##### Data listing #####

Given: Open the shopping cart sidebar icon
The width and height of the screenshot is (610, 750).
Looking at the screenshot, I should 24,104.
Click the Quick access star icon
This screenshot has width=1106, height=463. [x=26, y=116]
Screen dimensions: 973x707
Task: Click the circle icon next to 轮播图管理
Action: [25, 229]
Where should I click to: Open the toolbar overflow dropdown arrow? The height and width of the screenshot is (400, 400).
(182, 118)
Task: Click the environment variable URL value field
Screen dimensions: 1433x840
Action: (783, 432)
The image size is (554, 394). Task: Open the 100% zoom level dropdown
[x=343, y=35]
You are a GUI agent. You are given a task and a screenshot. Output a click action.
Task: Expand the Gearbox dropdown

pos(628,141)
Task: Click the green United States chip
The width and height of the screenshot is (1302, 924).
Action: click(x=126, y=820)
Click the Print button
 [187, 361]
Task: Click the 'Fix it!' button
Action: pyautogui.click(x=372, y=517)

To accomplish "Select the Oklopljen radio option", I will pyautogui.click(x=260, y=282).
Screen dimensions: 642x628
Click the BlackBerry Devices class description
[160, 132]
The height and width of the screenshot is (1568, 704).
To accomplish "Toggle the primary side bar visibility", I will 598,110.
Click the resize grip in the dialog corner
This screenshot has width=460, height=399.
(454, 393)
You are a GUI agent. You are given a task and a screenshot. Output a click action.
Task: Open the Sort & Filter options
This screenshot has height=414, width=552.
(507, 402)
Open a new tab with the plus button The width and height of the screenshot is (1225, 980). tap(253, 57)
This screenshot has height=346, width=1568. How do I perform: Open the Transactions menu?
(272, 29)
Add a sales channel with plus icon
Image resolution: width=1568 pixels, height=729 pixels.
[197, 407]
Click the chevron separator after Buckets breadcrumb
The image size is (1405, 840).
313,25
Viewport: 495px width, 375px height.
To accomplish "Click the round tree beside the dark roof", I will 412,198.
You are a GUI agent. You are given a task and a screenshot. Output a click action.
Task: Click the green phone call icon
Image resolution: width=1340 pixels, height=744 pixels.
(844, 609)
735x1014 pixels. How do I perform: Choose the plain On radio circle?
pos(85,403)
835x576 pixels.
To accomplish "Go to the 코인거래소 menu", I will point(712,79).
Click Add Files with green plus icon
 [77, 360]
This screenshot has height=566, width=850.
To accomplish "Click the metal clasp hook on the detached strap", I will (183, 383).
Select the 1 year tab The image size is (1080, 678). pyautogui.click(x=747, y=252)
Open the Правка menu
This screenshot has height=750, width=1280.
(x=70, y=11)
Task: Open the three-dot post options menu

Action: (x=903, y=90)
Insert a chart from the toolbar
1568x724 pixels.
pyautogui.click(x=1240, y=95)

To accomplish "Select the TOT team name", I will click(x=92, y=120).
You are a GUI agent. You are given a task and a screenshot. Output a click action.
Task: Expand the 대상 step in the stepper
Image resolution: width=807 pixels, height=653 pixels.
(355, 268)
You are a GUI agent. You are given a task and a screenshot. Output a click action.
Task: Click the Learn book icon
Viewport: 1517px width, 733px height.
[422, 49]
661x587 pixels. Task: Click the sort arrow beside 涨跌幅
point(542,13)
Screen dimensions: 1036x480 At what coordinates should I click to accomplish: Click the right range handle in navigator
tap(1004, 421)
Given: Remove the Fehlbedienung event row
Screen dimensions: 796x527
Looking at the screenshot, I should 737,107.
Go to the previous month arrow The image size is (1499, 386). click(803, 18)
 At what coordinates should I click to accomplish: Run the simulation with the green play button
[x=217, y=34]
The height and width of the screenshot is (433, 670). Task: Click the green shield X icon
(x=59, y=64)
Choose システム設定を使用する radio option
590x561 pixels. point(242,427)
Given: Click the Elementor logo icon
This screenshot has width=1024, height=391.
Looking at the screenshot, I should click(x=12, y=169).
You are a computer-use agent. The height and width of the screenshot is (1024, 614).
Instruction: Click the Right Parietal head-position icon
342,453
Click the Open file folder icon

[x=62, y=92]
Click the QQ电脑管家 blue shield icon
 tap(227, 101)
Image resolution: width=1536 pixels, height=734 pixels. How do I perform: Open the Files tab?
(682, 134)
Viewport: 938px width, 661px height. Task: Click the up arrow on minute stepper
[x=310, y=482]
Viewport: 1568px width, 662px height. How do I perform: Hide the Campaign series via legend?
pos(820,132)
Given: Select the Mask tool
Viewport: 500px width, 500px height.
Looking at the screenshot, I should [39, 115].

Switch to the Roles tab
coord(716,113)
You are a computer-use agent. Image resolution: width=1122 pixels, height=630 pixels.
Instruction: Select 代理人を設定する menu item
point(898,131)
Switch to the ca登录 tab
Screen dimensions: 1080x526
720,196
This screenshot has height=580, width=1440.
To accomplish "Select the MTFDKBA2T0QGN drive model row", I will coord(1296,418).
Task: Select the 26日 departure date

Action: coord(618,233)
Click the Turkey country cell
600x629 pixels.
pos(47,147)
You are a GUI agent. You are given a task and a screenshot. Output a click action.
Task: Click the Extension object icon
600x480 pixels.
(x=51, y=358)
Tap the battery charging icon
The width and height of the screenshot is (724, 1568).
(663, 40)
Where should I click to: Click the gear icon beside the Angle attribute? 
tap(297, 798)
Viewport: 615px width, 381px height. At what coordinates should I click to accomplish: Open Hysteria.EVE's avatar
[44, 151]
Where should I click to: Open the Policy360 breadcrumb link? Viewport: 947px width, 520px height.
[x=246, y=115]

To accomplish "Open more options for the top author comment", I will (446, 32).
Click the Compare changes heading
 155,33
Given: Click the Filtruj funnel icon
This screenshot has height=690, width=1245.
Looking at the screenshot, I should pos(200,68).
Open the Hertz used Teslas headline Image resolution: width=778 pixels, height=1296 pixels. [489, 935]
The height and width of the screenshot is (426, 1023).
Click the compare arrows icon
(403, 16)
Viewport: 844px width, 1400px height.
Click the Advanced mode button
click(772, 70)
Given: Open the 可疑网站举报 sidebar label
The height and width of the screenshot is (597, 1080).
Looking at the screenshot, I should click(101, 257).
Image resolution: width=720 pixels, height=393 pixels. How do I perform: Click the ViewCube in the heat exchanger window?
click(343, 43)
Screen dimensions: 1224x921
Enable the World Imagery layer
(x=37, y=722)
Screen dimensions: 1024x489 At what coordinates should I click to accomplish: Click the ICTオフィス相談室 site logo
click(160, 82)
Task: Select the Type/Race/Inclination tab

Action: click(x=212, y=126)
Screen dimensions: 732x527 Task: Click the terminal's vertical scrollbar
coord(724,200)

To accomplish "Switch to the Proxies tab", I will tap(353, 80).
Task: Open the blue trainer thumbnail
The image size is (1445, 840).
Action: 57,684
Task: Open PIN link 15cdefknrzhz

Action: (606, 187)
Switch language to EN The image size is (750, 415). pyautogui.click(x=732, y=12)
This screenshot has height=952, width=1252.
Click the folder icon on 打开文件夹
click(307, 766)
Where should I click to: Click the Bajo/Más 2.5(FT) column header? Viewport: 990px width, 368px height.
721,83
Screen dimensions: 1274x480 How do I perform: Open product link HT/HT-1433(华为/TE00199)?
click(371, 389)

#####

**Work item:**
An exact copy of the lines above between the line holding "Add a sales channel with plus icon" and the line holding "Given: Click the Elementor logo icon", inclusive, is the whole answer.

**Result of this exercise:**
Add a sales channel with plus icon
Image resolution: width=1568 pixels, height=729 pixels.
[197, 407]
Click the chevron separator after Buckets breadcrumb
The image size is (1405, 840).
313,25
Viewport: 495px width, 375px height.
To accomplish "Click the round tree beside the dark roof", I will 412,198.
You are a GUI agent. You are given a task and a screenshot. Output a click action.
Task: Click the green phone call icon
Image resolution: width=1340 pixels, height=744 pixels.
(844, 609)
735x1014 pixels. How do I perform: Choose the plain On radio circle?
pos(85,403)
835x576 pixels.
To accomplish "Go to the 코인거래소 menu", I will point(712,79).
Click Add Files with green plus icon
 [77, 360]
This screenshot has height=566, width=850.
To accomplish "Click the metal clasp hook on the detached strap", I will (183, 383).
Select the 1 year tab The image size is (1080, 678). pyautogui.click(x=747, y=252)
Open the Правка menu
This screenshot has height=750, width=1280.
(x=70, y=11)
Task: Open the three-dot post options menu

Action: (x=903, y=90)
Insert a chart from the toolbar
1568x724 pixels.
pyautogui.click(x=1240, y=95)

To accomplish "Select the TOT team name", I will click(x=92, y=120).
You are a GUI agent. You are given a task and a screenshot. Output a click action.
Task: Expand the 대상 step in the stepper
Image resolution: width=807 pixels, height=653 pixels.
(355, 268)
You are a GUI agent. You are given a task and a screenshot. Output a click action.
Task: Click the Learn book icon
Viewport: 1517px width, 733px height.
[422, 49]
661x587 pixels. Task: Click the sort arrow beside 涨跌幅
point(542,13)
Screen dimensions: 1036x480 At what coordinates should I click to accomplish: Click the right range handle in navigator
tap(1004, 421)
Given: Remove the Fehlbedienung event row
Screen dimensions: 796x527
Looking at the screenshot, I should 737,107.
Go to the previous month arrow The image size is (1499, 386). click(803, 18)
 At what coordinates should I click to accomplish: Run the simulation with the green play button
[x=217, y=34]
The height and width of the screenshot is (433, 670). Task: Click the green shield X icon
(x=59, y=64)
Choose システム設定を使用する radio option
590x561 pixels. point(242,427)
Given: Click the Elementor logo icon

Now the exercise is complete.